WHAT IS ASKED ->
Rewrite the records below, replacing "Instruction" with "Goal" wherever it occurs and leaving everything else unchanged.

Source records ->
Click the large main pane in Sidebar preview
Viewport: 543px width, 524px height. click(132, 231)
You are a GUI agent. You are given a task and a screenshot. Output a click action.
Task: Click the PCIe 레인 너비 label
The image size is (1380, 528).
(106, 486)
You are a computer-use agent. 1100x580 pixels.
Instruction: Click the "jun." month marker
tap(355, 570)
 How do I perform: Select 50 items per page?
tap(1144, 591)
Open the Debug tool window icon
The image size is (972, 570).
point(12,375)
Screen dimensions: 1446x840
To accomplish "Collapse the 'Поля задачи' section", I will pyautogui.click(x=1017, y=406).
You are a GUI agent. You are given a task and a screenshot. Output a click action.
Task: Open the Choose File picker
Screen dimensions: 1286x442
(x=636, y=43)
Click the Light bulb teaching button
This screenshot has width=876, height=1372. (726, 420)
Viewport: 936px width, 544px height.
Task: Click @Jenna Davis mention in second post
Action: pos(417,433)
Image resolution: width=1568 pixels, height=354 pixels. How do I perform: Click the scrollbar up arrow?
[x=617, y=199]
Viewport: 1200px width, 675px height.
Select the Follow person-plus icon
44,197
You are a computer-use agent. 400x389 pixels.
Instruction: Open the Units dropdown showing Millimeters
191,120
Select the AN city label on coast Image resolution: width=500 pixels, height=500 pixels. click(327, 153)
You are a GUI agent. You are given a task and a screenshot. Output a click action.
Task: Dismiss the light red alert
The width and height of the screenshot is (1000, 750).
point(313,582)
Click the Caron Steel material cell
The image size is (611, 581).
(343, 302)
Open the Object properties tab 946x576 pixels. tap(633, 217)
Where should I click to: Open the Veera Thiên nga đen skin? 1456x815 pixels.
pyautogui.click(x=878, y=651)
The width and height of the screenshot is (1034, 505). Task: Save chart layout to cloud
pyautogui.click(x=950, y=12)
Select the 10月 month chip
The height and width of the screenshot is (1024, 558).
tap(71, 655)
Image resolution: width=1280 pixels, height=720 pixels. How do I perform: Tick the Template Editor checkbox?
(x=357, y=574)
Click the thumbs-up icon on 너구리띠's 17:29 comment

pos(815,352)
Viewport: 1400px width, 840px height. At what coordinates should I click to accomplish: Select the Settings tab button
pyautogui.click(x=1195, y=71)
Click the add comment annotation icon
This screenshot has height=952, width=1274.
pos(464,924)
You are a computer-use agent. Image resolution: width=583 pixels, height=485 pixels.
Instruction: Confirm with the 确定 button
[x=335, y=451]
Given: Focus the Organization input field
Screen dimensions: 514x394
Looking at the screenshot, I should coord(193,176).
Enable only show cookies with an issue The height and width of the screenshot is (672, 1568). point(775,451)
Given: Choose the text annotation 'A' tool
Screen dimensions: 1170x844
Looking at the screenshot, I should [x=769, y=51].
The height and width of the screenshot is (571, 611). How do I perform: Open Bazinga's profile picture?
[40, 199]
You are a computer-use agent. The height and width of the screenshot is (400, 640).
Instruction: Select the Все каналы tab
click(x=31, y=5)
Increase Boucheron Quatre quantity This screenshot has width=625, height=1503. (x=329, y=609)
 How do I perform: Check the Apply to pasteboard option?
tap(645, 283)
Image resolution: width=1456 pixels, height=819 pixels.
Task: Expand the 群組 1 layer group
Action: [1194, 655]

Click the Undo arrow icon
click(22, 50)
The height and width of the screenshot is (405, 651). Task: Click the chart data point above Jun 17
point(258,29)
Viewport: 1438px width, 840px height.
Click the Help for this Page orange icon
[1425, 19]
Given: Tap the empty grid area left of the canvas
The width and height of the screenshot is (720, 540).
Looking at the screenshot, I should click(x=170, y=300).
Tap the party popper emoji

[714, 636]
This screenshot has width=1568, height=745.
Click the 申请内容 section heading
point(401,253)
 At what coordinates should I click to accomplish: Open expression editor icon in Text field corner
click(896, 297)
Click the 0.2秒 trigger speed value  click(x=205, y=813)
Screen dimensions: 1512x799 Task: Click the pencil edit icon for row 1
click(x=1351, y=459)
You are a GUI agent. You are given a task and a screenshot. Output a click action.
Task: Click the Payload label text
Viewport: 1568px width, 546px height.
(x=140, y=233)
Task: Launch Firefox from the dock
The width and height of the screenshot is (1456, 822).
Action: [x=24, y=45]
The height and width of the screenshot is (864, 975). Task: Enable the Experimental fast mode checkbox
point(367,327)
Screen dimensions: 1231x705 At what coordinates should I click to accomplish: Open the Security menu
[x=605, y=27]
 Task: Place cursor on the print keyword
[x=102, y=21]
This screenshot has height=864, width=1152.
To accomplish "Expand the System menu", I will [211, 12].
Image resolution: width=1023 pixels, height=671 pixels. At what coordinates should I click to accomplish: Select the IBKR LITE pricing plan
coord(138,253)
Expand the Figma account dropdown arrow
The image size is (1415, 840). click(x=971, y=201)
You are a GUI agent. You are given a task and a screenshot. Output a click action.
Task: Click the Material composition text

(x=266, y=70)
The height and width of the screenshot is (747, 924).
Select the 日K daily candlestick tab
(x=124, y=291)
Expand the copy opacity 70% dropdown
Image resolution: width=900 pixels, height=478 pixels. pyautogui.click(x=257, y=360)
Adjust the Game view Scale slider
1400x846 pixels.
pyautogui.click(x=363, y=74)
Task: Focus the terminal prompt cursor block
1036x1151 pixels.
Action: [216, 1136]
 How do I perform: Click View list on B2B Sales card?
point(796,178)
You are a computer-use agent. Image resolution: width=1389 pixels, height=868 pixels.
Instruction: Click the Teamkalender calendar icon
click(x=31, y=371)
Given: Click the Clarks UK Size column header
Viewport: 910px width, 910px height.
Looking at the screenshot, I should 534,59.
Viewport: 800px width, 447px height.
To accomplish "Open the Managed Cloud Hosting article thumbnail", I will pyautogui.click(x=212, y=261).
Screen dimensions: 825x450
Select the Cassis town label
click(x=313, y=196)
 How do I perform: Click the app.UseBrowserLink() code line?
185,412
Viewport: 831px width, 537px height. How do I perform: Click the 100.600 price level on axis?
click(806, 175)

SOLVED PROBLEM ->
Click the large main pane in Sidebar preview
Viewport: 543px width, 524px height. click(132, 231)
You are a GUI agent. You are given a task and a screenshot. Output a click action.
Task: Click the PCIe 레인 너비 label
The image size is (1380, 528).
(106, 486)
You are a computer-use agent. 1100x580 pixels.
Goal: Click the "jun." month marker
tap(355, 570)
 How do I perform: Select 50 items per page?
tap(1144, 591)
Open the Debug tool window icon
The image size is (972, 570).
point(12,375)
Screen dimensions: 1446x840
To accomplish "Collapse the 'Поля задачи' section", I will pyautogui.click(x=1017, y=406).
You are a GUI agent. You are given a task and a screenshot. Output a click action.
Task: Open the Choose File picker
Screen dimensions: 1286x442
(x=636, y=43)
Click the Light bulb teaching button
This screenshot has width=876, height=1372. (726, 420)
Viewport: 936px width, 544px height.
Task: Click @Jenna Davis mention in second post
Action: pos(417,433)
Image resolution: width=1568 pixels, height=354 pixels. How do I perform: Click the scrollbar up arrow?
[x=617, y=199]
Viewport: 1200px width, 675px height.
Select the Follow person-plus icon
44,197
You are a computer-use agent. 400x389 pixels.
Goal: Open the Units dropdown showing Millimeters
191,120
Select the AN city label on coast Image resolution: width=500 pixels, height=500 pixels. click(327, 153)
You are a GUI agent. You are given a task and a screenshot. Output a click action.
Task: Dismiss the light red alert
The width and height of the screenshot is (1000, 750).
point(313,582)
Click the Caron Steel material cell
The image size is (611, 581).
(343, 302)
Open the Object properties tab 946x576 pixels. tap(633, 217)
Where should I click to: Open the Veera Thiên nga đen skin? 1456x815 pixels.
pyautogui.click(x=878, y=651)
The width and height of the screenshot is (1034, 505). Task: Save chart layout to cloud
pyautogui.click(x=950, y=12)
Select the 10月 month chip
The height and width of the screenshot is (1024, 558).
tap(71, 655)
Image resolution: width=1280 pixels, height=720 pixels. How do I perform: Tick the Template Editor checkbox?
(x=357, y=574)
Click the thumbs-up icon on 너구리띠's 17:29 comment

pos(815,352)
Viewport: 1400px width, 840px height. At what coordinates should I click to accomplish: Select the Settings tab button
pyautogui.click(x=1195, y=71)
Click the add comment annotation icon
This screenshot has height=952, width=1274.
pos(464,924)
You are a computer-use agent. Image resolution: width=583 pixels, height=485 pixels.
Goal: Confirm with the 确定 button
[x=335, y=451]
Given: Focus the Organization input field
Screen dimensions: 514x394
Looking at the screenshot, I should coord(193,176).
Enable only show cookies with an issue The height and width of the screenshot is (672, 1568). point(775,451)
Given: Choose the text annotation 'A' tool
Screen dimensions: 1170x844
Looking at the screenshot, I should [x=769, y=51].
The height and width of the screenshot is (571, 611). How do I perform: Open Bazinga's profile picture?
[40, 199]
You are a computer-use agent. The height and width of the screenshot is (400, 640).
Goal: Select the Все каналы tab
click(x=31, y=5)
Increase Boucheron Quatre quantity This screenshot has width=625, height=1503. (x=329, y=609)
 How do I perform: Check the Apply to pasteboard option?
tap(645, 283)
Image resolution: width=1456 pixels, height=819 pixels.
Task: Expand the 群組 1 layer group
Action: [1194, 655]

Click the Undo arrow icon
click(22, 50)
The height and width of the screenshot is (405, 651). Task: Click the chart data point above Jun 17
point(258,29)
Viewport: 1438px width, 840px height.
Click the Help for this Page orange icon
[1425, 19]
Given: Tap the empty grid area left of the canvas
The width and height of the screenshot is (720, 540).
Looking at the screenshot, I should click(x=170, y=300).
Tap the party popper emoji

[714, 636]
This screenshot has width=1568, height=745.
Click the 申请内容 section heading
point(401,253)
 At what coordinates should I click to accomplish: Open expression editor icon in Text field corner
click(896, 297)
Click the 0.2秒 trigger speed value  click(x=205, y=813)
Screen dimensions: 1512x799 Task: Click the pencil edit icon for row 1
click(x=1351, y=459)
You are a GUI agent. You are given a task and a screenshot. Output a click action.
Task: Click the Payload label text
Viewport: 1568px width, 546px height.
(x=140, y=233)
Task: Launch Firefox from the dock
The width and height of the screenshot is (1456, 822).
Action: [x=24, y=45]
The height and width of the screenshot is (864, 975). Task: Enable the Experimental fast mode checkbox
point(367,327)
Screen dimensions: 1231x705 At what coordinates should I click to accomplish: Open the Security menu
[x=605, y=27]
 Task: Place cursor on the print keyword
[x=102, y=21]
This screenshot has height=864, width=1152.
To accomplish "Expand the System menu", I will [211, 12].
Image resolution: width=1023 pixels, height=671 pixels. At what coordinates should I click to accomplish: Select the IBKR LITE pricing plan
coord(138,253)
Expand the Figma account dropdown arrow
The image size is (1415, 840). click(x=971, y=201)
You are a GUI agent. You are given a task and a screenshot. Output a click action.
Task: Click the Material composition text

(x=266, y=70)
The height and width of the screenshot is (747, 924).
Select the 日K daily candlestick tab
(x=124, y=291)
Expand the copy opacity 70% dropdown
Image resolution: width=900 pixels, height=478 pixels. pyautogui.click(x=257, y=360)
Adjust the Game view Scale slider
1400x846 pixels.
pyautogui.click(x=363, y=74)
Task: Focus the terminal prompt cursor block
1036x1151 pixels.
Action: [216, 1136]
 How do I perform: Click View list on B2B Sales card?
point(796,178)
You are a computer-use agent. Image resolution: width=1389 pixels, height=868 pixels.
Goal: Click the Teamkalender calendar icon
click(x=31, y=371)
Given: Click the Clarks UK Size column header
Viewport: 910px width, 910px height.
Looking at the screenshot, I should 534,59.
Viewport: 800px width, 447px height.
To accomplish "Open the Managed Cloud Hosting article thumbnail", I will pyautogui.click(x=212, y=261).
Screen dimensions: 825x450
Select the Cassis town label
click(x=313, y=196)
 How do I perform: Click the app.UseBrowserLink() code line?
185,412
Viewport: 831px width, 537px height. How do I perform: Click the 100.600 price level on axis?
click(806, 175)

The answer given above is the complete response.